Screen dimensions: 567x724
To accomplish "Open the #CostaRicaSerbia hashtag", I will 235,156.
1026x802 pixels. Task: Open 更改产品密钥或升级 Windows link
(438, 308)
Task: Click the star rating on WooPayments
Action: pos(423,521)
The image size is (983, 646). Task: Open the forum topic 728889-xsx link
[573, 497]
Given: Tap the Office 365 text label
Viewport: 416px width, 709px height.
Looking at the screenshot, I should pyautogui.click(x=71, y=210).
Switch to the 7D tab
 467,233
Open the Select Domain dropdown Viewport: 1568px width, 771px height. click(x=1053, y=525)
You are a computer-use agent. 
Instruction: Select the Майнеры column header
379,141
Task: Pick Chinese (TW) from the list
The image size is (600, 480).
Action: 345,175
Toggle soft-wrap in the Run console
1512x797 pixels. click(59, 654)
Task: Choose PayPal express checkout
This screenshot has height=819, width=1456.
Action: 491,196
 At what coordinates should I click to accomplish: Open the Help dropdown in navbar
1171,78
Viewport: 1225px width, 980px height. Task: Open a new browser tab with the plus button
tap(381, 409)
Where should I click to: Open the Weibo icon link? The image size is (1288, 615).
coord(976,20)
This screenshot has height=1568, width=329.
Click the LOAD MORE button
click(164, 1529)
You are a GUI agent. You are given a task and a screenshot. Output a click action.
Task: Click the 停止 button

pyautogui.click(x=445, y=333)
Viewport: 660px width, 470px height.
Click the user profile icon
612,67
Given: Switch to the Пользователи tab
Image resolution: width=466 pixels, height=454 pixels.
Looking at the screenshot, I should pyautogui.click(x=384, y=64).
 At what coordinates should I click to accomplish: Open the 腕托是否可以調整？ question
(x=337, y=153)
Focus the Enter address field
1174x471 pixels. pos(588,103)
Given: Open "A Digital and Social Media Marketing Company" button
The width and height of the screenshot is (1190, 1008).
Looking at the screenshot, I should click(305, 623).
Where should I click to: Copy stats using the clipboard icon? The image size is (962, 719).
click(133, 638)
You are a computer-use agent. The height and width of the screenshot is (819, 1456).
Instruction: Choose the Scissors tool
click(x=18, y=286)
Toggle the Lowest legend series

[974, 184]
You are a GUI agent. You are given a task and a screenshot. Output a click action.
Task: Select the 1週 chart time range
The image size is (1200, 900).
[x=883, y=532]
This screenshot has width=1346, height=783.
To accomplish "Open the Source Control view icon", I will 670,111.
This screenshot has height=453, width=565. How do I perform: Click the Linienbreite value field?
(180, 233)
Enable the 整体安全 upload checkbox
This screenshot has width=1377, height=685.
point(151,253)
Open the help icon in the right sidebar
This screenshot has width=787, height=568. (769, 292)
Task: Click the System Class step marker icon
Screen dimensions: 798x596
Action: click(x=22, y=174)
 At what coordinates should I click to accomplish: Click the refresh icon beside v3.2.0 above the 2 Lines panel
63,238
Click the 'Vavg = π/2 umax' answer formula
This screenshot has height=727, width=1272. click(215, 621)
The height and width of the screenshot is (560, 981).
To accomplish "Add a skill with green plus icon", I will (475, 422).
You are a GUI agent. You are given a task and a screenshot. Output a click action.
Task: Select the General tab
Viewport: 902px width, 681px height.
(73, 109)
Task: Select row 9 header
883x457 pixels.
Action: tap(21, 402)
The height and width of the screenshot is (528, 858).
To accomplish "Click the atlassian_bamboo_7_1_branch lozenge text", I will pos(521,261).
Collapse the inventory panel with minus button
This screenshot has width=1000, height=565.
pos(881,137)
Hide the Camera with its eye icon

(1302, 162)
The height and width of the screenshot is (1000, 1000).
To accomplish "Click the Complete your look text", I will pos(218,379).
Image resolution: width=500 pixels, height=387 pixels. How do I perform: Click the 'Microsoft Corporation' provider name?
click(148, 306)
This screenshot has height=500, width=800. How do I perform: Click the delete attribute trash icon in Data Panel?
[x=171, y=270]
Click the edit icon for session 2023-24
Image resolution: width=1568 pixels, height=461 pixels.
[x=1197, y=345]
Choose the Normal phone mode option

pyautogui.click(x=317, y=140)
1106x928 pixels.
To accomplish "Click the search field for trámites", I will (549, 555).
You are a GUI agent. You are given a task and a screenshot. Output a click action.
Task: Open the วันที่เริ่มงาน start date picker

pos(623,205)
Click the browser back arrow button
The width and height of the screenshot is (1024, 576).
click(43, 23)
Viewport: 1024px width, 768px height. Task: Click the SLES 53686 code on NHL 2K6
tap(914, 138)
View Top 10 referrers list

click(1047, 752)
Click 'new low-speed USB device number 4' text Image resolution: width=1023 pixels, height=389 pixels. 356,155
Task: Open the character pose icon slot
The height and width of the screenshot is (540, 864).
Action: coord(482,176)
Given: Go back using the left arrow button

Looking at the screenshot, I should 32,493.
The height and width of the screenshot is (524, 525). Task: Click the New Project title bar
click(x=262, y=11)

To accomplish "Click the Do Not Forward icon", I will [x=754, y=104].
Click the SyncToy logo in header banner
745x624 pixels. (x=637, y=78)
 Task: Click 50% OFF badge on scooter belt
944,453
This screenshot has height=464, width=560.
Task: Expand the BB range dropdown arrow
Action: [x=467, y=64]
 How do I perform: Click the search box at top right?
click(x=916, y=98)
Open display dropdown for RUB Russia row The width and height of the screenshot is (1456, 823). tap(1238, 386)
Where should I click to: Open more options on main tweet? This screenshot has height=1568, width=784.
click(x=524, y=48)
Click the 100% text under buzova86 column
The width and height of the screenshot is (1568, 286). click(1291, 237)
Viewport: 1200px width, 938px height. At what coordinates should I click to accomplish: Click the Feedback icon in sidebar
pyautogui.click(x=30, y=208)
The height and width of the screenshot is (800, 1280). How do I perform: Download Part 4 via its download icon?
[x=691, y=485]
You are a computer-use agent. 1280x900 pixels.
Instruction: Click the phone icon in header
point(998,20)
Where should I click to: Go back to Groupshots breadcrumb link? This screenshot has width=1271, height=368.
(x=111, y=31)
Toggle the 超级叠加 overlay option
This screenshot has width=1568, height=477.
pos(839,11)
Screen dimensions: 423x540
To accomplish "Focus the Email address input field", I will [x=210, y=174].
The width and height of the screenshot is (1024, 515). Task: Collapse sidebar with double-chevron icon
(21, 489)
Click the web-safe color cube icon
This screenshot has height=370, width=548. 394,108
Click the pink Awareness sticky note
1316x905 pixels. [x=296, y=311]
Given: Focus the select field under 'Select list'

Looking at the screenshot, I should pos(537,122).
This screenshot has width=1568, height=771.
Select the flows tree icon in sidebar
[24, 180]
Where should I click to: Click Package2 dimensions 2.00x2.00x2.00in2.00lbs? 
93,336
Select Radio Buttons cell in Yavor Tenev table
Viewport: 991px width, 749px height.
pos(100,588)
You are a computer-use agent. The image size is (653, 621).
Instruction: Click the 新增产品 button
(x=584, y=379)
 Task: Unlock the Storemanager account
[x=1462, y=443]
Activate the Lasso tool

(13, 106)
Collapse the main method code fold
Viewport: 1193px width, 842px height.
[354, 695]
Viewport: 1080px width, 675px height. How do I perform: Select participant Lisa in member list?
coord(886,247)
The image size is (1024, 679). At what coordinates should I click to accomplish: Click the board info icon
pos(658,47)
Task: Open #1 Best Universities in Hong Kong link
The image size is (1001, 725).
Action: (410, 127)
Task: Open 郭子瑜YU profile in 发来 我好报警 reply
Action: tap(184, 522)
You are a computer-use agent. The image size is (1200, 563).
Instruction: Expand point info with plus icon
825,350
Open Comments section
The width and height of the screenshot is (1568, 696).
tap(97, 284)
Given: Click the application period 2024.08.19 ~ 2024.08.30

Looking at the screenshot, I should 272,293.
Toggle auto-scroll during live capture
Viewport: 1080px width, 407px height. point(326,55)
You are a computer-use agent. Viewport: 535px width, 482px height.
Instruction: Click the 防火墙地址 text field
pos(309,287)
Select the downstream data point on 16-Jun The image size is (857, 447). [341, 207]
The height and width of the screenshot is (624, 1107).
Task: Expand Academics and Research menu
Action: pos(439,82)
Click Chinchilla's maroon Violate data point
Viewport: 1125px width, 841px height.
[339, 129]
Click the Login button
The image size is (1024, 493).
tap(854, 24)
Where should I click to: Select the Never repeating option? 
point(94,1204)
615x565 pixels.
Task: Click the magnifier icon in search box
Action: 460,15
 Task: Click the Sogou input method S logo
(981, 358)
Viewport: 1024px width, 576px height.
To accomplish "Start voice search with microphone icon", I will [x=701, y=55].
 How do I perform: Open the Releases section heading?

● **WHAT TO WORK ON**: Lines of the data above that include the string "section" must each be copied.

● **ANSWER FOR THIS EXERCISE**:
Open Comments section
 How do I perform: Open the Releases section heading?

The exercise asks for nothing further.